I did wear the garments only on sundays for a few months while I still attended church, but I soon stopped that farce. I was only attending to be the Sacrament Meeting organist, which I still enjoyed. (My bishop and I had an unspoken agreement to not "push" any more onto me because he didn't want to lose me as the organist. The elder's quorum pres. was quite shocked when he told me I was "called" to be a home-teacher and I said NO....the bishop then told the elder's quorum president to lay off, probably with no explanation.) Eventually I stopped caring if anyone would "know" I wasn't wearing my garments. I knew they would talk behind my back anyway and I'm sure they did. We all know the nature of mormons and talking behind backs. I think you just have to be able to not care.

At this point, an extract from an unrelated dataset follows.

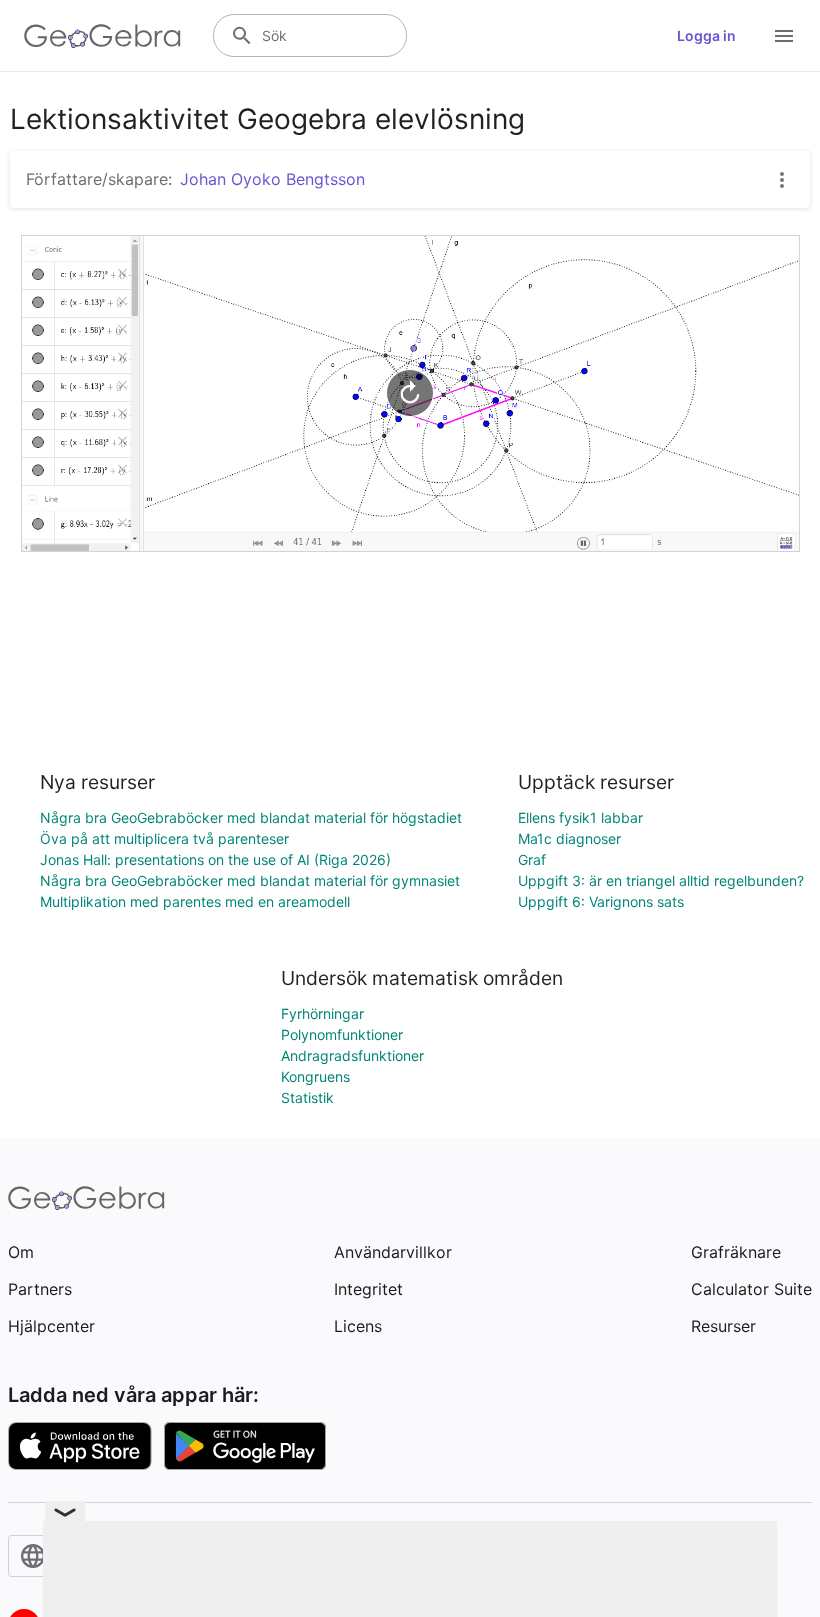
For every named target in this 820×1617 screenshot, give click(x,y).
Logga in (706, 35)
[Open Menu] (784, 36)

I still have my old garments though. You never know when they'll come in handy for a halloween costume. Now THERE's an interesting phenomenon...wearing and making fun of temple garments on Halloween. People REALLY get upset! Most interesting though is that others who no longer have any belief in all the mormon stuff even get very upset! I gave a couple old pair of garments too to an excommunicated friend to use in an anti-mormon art exhibit. I'll probably be condemned to Hell for that, but I've probably done worse things...besides it's gotta be tough for struggling excommunicated mormon artists to acquire temple garments! My only condition to him was to not tell anyone to whom those garments belonged. The yellow armpit stains were embarassing.
|Date:||Jun 13 20:25|
|This is just too close to home...my son leaves on his mission in 3
weeks. As I write this, he is in the temple for the first time.
I feel a great knot in my stomach and tears just below the surface in grief that he is now giving up his freedom to wear his tank tops, his shorts, sleeping without a top and everything else that garments constrict. I feel like a grieving parent for all he is entering into, but mostly the clamp down he is now entering.

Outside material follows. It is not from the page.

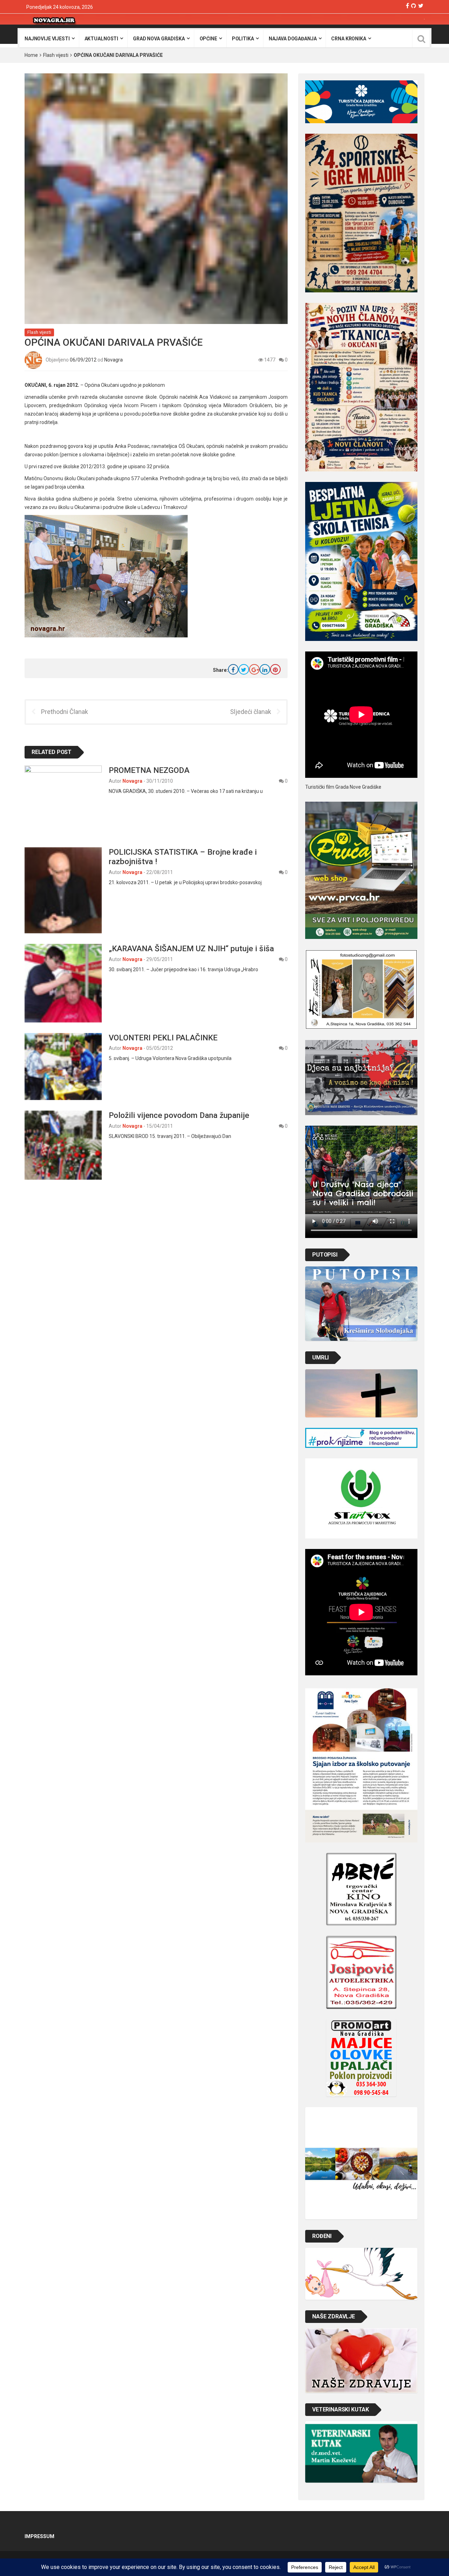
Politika (243, 38)
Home (31, 55)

In an hour I am meeting them all (the TBMs) to go out to dinner to celebrate....it will be so hard to listen to them go on and on about all this.

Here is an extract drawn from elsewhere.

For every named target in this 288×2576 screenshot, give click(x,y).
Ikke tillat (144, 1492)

Ditch the garments right now....they mean nothing, those so called temple oaths mean nothing...it is all just stupid and silly. Don't be afraid of it...no one is going to smite you and the freedom you will feel is indescribable.
|Subject:||The ability of Church to control is frightening.|
|Date:||Jun 13 22:48|
|You're buying underwear, you're not committing a crime. Yet, I
remember 3 years ago when my wife brought home a pile of boxers for me. It was not without
a bit of shame and even fear that I threw my graments away. I didn't even cut out and burn
the marks! Man, looking back I can't believe how superstitious I was about my underwear!
Garments are about control. As the covenant goes, "to serve as a constant reminder". I cannot believe I let another grown man ask my wife and I what kind of underwear we were wearing and volunteer the information with a cheery smile. What was even more sick is that I believed in a tyrannical God that cared about what kind of underwear I was wearing.
Garments are very much a social marker in Utah, a Scarlet Letter for those who are not part of the elite clan. It takes a lot of courage to wear normal underwear. I believe it is a tremendous step in the recovery process. As a couple, you should wear those boxers and panties with pride.
|Subject:||Re: At what point do you ditch the garments?|
|Date:||Jun 13 23:21|
|Sounds like you're concerned that others - even
strangers - will notice the lack of that distinctive outline
and treat you badly. Yeah, it could happen. Maybe you
should take some time to really look around to see how
many other garment-free people there are in your
central Utah town. I'm guessing there are more than
your think and they're living just fine. But I know it's hard
to keep from thinking everyone else is checking you out.
If you can't bring yourself to make the big leap within the
next few months, you could wait until cooler weather
when layers of clothing hide the lack of tell-tale lines.